Monday, October 15, 2007

Where Go the Boats? by Robert Louis Stevenson

Where Go the Boats?

Dark brown is the river,
Golden is the sand.
It flows along for ever,
With trees on either hand.

Green leaves a-floating,
Castles of the foam,
Boats of mine a-boating--
Where will all come home?

On goes the river
And out past the mill,
Away down the valley,
Away down the hill.

Away down the river,
A hundred miles or more,
Other little children
Shall bring my boats ashore.
--Robert Louis Stevenson

As I write this blog, I am more and more impressed with Robert Louis Stevenson. Not only did he write some of the best adventure stories ever, he's also a remarkably sensitive poet. He must have really understood children in order to get their feelings on so many subjects just right. He writes about things that really matter to kids like swings, shadows, and the unfairness of bedtimes.

Most importantly, his works have a timeless quality on a couple of levels. First, although they were written over a hundred years ago, children of today can still relate to his stories and poems. The specific circumstances of their lives may be different, but the feelings he writes about are universal.

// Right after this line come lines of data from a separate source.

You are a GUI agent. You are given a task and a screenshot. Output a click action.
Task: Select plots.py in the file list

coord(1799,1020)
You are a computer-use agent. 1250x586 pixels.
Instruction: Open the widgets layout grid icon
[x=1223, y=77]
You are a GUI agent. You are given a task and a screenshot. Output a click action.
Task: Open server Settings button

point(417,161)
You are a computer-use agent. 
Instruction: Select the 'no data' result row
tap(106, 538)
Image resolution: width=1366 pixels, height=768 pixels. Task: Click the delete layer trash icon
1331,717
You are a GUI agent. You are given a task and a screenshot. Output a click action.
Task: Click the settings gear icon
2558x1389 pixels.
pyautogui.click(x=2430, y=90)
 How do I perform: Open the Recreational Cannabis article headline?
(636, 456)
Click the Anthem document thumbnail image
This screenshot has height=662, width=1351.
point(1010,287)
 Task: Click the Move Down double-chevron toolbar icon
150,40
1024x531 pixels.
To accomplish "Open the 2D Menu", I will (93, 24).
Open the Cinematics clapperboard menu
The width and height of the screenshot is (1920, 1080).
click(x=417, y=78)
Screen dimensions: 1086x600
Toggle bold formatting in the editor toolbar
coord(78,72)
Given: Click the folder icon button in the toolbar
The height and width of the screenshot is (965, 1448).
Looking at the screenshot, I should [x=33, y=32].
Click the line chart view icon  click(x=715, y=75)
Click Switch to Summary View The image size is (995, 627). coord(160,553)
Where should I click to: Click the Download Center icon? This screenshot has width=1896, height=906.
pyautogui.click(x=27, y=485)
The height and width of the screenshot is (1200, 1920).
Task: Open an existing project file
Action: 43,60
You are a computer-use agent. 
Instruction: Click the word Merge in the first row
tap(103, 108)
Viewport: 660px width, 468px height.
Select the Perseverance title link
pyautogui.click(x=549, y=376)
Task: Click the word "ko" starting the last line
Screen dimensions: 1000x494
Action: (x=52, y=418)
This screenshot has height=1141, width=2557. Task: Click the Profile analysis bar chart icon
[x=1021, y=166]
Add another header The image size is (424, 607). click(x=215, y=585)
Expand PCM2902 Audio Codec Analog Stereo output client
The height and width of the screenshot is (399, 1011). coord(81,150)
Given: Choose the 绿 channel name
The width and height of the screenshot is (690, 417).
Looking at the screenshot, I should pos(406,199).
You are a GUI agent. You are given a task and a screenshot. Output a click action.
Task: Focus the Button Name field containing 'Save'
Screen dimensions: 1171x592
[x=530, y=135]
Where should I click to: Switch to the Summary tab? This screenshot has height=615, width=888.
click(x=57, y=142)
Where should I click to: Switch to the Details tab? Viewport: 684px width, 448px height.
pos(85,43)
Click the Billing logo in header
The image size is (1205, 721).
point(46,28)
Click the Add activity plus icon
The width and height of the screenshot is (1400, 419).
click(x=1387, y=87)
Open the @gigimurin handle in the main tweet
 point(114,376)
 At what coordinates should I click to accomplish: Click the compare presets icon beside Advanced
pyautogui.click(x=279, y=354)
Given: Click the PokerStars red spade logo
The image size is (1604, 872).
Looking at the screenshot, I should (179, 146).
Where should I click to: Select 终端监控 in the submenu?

Secondly, there's a depth to his works that adults can appreciate on an entirely different level from children.

In this poem, for instance, a child is fascinated by the fact that the river near his house flows along forever--the water goes away, but there's always more water coming--and that further on down the river, there are other children, just like him, playing in the water that has just left him and maybe pulling out the boats that he made--they're sharing something, but they'll never meet. As an adult, I can see larger metaphors in this. I'm sharing not only the river, but the whole world with people I'll never meet, and my actions can have consequences for them. Or perhaps the river is a metaphor for time, and the things I do now will influence later generations. One could write an excellent church talk on the lines, "Other little children Shall bring my boats ashore."